As the film progresses, it
becomes increasingly painful to watch the deterioration of Alice’s condition,
and the effect it has on her loved ones. We see the raw humanity of her
grappling with this in various realms—in a particularly heartbreaking scene,
she experiences incontinence for the first time because she can’t find the
bathroom in her own home. In a later scene, she forgets her daughter after
watching her perform in a play.
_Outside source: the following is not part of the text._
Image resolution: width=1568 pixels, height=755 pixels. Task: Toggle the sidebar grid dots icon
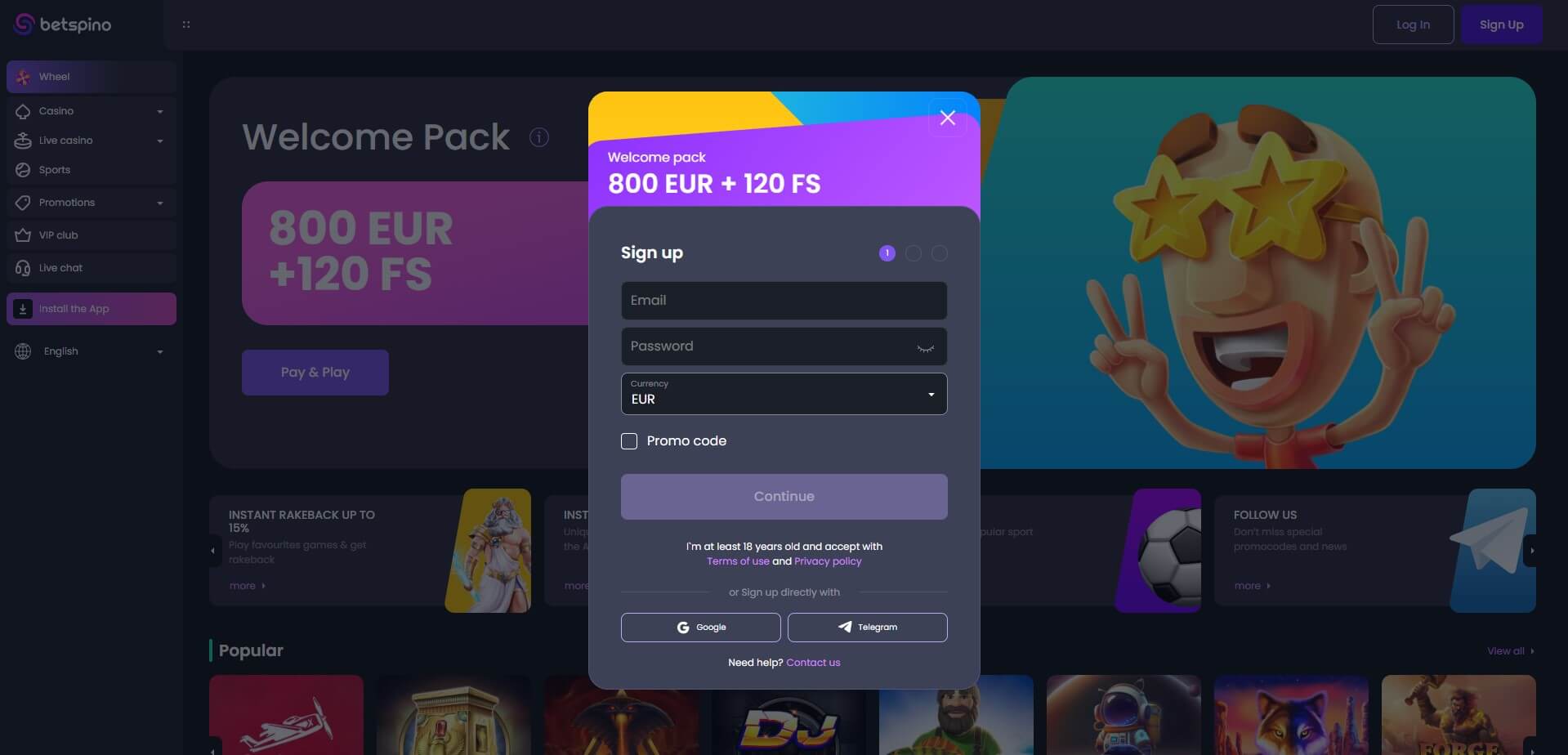coord(186,25)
Throughout the film, she clings desperately to
her phone, in which she has listed certain essential questions about her life
that she feels, if eventually forgotten, warrant her suicide by overdosing on
sleeping pills.
Despite these enormous challenges
to both her sense of self and her relationships, Alice’s character is presented
with the resilience of so many individuals who suffer from Alzheimer’s disease.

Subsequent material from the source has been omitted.